Após a eleição que concretizou a derrota da base governista, Viana confirmou que conversou com os membros do colegiado e a articulação feita nas últimas 24 horas foi responsável por garantir a vitória da oposição à frente da CPMI. Apesar disso, evitou atribuir uma derrota ao governo.
“Eu não quero falar em derrota de governo. O que eu posso dizer é que quem venceu foi a independência do Parlamento. Nós conversamos, articulamos uma nova possibilidade para a CPMI. Nesses últimos dias conversei com um por um dos representantes e percebi que todos eles tinham o desejo que a CPMI trouxesse respostas. Ontem nós conseguimos o apoio necessário para a vitória, colocamos a candidatura e hoje tivemos os 17 votos que garantem”, disse Viana.
Nesse sentido, Viana afirmou que vai trabalhar para que justiça seja feita e os responsáveis pelas fraudes no INSS sejam devidamente punidos com o rigor da Lei. "Meu compromisso é transparência, responsabilidade e respostas ao povo brasileiro. Chega de esconder debaixo do tapete os escândalos de corrupção", acrescentou o senador.
Relator
A indicação do presidente da Câmara, Hugo Motta (Republicanos), para a relatoria da CPMI também foi derrotada. O deputado Alfredo Gaspar (União) foi escolhido pelos membros do colegiado para a posição de relator, que é responsável por elaborar o parecer dos trabalhos da Comissão.
Na semana passada, Motta escolheu o deputado Ricardo Ayres (Republicanos) para relatar a CPMI. Geralmente, as indicações feitas pelos presidentes das Casa Legislativas têm força suficiente para se concretizar e, por isso, o nome do parlamentar era visto como certo para assumir a relatoria.
Motta chegou a anunciar a indicação por meio de suas redes sociais, desejando sorte ao deputado e ao senador Omar Aziz, que, até aquela ocasião, era o escolhido para a presidência da CPMI.

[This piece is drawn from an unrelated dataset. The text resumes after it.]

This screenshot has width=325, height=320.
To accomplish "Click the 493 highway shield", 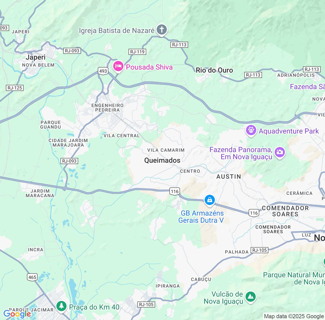I will [103, 71].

Ayres chegou a falar que conduziria “um trabalho técnico, imparcial e transparente”. O deputado também concedeu entrevistas à imprensa, nas quais já era identificado como o relator da CPMI.
Entretanto, após ser eleito presidente da Comissão, Viana rejeitou a indicação de Ayres e escolheu o deputado Alfredo Gaspar para a relatoria. Segundo o senador, a escolha levou em consideração a “experiência curricular” do parlamentar. “O deputado Alfredo é membro do Ministério Público, tem uma larga experiência na investigação e ele sabe da nossa responsabilidade nesse momento, de não ter lado partidário”, declarou.
Gaspar é declaradamente alinhado ao ex-presidente Jair Bolsonaro (PL). Além das afirmações públicas em defesa do ex-Chefe do Executivo, o deputado foi relator da proposta que suspendeu parte da ação penal em curso no Supremo Tribunal Federal (STF) contra Alexandre Ramagem (PL) por tentativa de golpe de Estado.
Em relação à CPMI, Gaspar garantiu que vai “seguir firme nessa missão” . “Trabalharei em compasso com a verdade e a Constituição, buscando a responsabilização de quem, por ação ou omissão, praticou esse crime gigantesco. O povo brasileiro exige respostas sérias, e nós as daremos”, afirmou.
Já o deputado Ayres disse que encarou “com naturalidade” a escolha de um novo relator. “Com a eleição de um novo presidente, houve a designação de outro relator para o processo. Recebo essa decisão com naturalidade e reafirmo que sigo como membro titular da comissão, mantendo o mesmo compromisso de contribuir com os trabalhos e avançar na investigação das fraudes no INSS, em defesa da sociedade e da boa aplicação dos recursos público” , concluiu.